→ **WORK INSTRUCTION**
Where does "Stroke" appear in the data? Return each line that holds it.

→ **DATA LISTING**
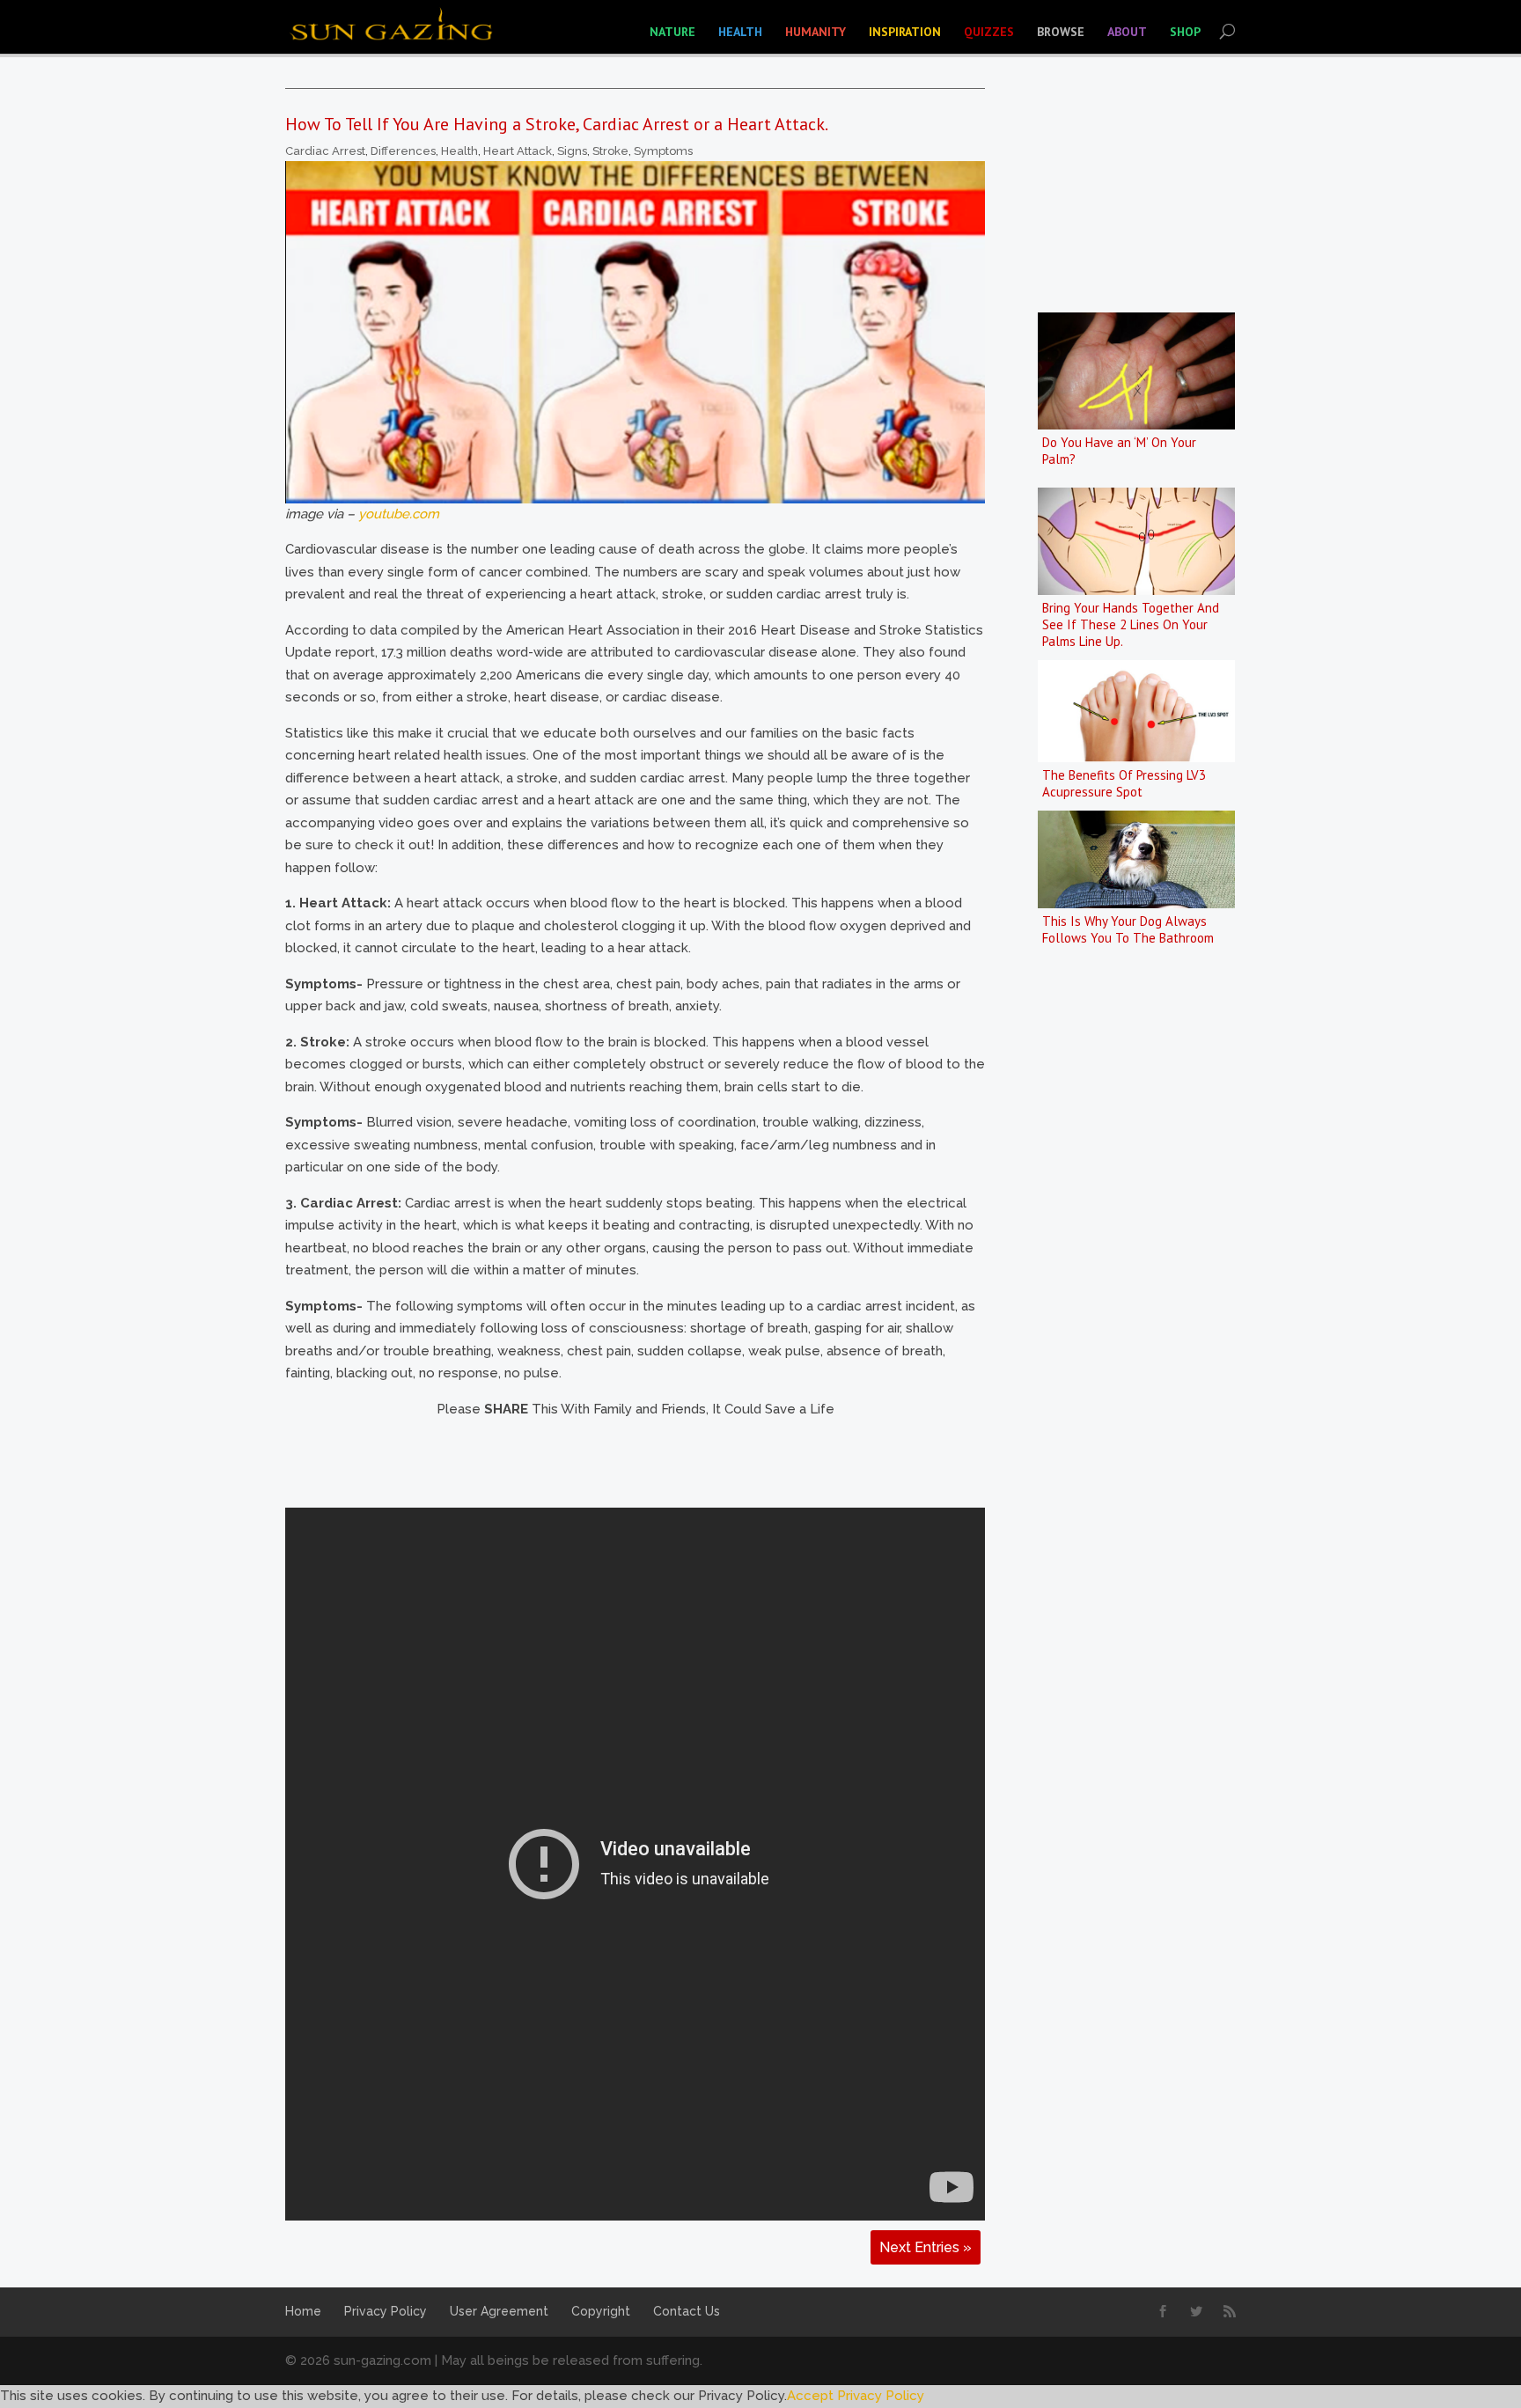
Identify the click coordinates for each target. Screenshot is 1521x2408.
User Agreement (499, 2311)
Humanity (815, 32)
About (1127, 32)
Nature (672, 32)
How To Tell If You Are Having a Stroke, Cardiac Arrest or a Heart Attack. (556, 124)
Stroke (610, 151)
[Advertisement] (605, 1460)
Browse (1060, 32)
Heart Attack (517, 151)
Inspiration (905, 32)
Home (303, 2311)
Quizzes (989, 32)
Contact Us (686, 2311)
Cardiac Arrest (325, 151)
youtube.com (398, 514)
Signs (572, 151)
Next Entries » (925, 2247)
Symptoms (663, 151)
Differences (403, 151)
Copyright (600, 2311)
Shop (1185, 32)
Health (740, 32)
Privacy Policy (385, 2311)
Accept (810, 2396)
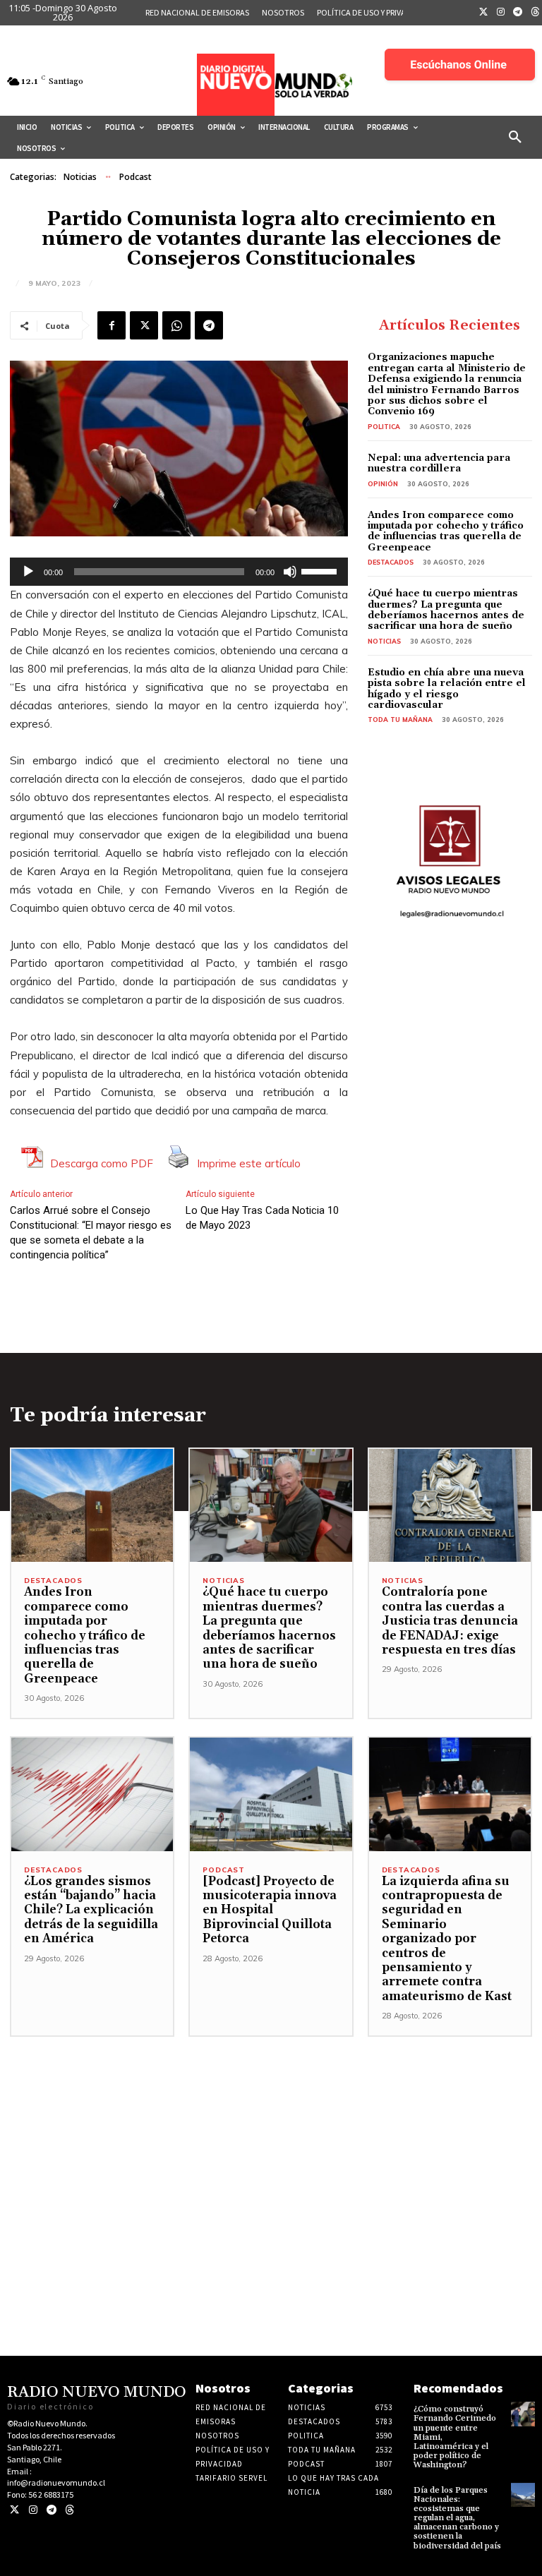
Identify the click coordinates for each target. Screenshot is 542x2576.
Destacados (391, 562)
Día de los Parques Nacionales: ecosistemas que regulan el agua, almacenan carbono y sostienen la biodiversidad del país (457, 2518)
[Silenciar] (290, 572)
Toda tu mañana (400, 719)
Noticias (80, 177)
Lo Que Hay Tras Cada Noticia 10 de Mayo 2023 (262, 1218)
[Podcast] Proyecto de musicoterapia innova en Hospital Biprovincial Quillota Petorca (270, 1910)
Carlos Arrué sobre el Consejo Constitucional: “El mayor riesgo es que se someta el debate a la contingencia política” (90, 1232)
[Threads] (69, 2510)
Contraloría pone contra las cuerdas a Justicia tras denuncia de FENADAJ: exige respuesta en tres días (450, 1621)
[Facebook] (111, 325)
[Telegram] (518, 13)
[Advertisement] (271, 2135)
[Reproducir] (28, 572)
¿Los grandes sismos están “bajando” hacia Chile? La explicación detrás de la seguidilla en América (91, 1910)
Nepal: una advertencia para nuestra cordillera (439, 463)
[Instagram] (501, 13)
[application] (179, 572)
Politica (384, 427)
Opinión (383, 484)
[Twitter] (483, 13)
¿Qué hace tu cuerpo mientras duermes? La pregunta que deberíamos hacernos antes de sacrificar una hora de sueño (446, 609)
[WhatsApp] (176, 325)
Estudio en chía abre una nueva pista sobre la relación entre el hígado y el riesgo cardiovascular (447, 688)
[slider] (321, 570)
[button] (515, 138)
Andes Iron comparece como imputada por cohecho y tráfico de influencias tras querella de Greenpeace (446, 531)
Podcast (135, 177)
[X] (144, 325)
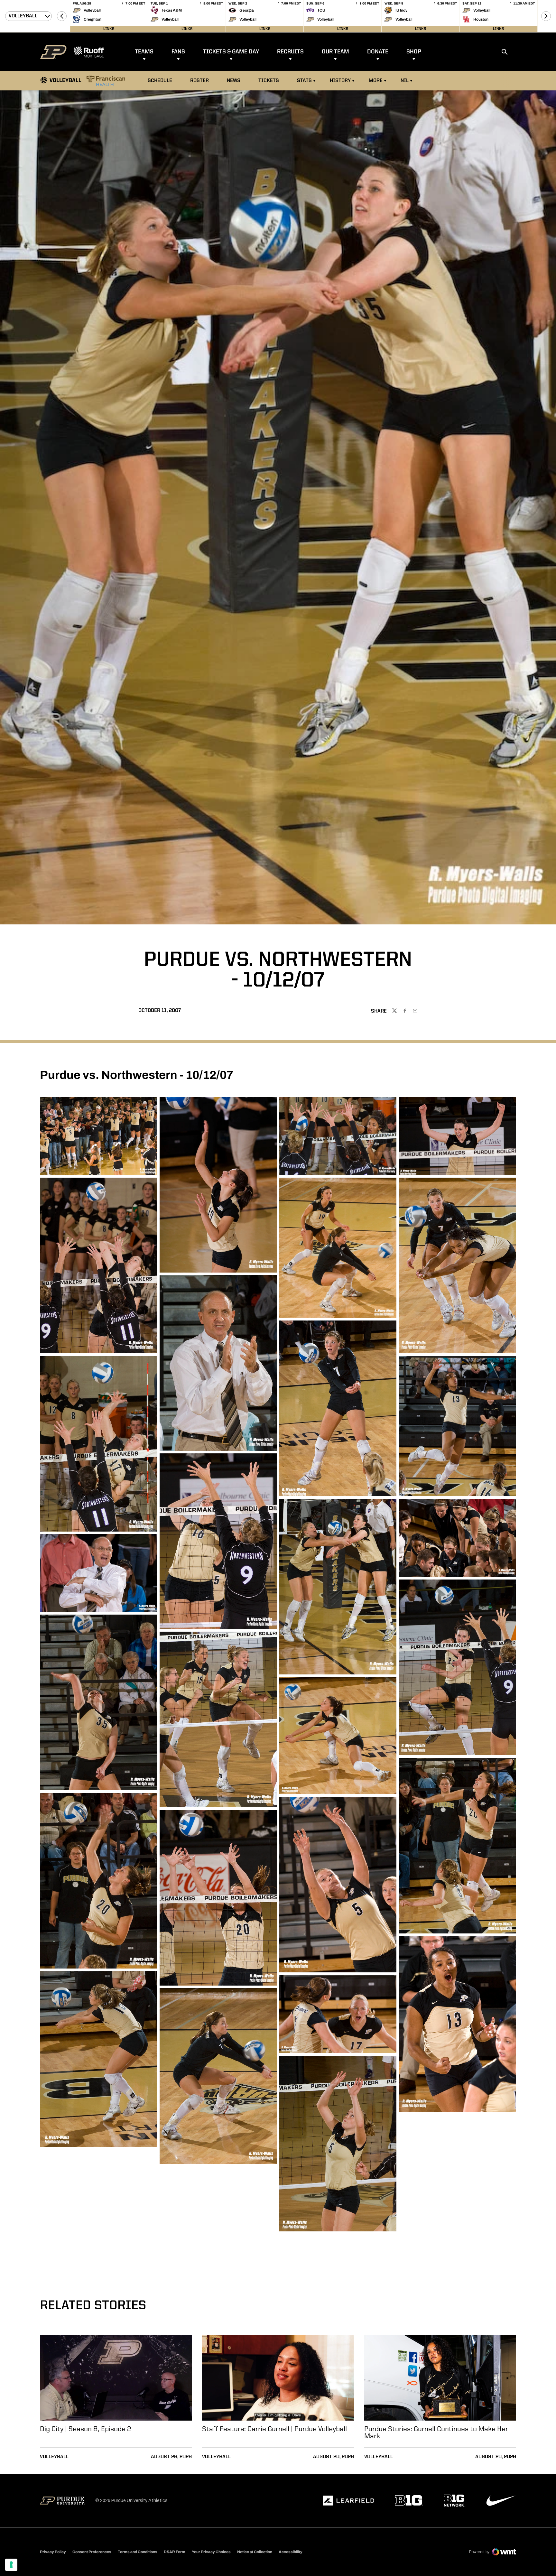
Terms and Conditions (137, 2552)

→ **REPLY TO THE TASK**
How To Tell If You Are Having a Stroke, Cardiac Arrest or a Heart Attack. (556, 124)
Stroke (610, 151)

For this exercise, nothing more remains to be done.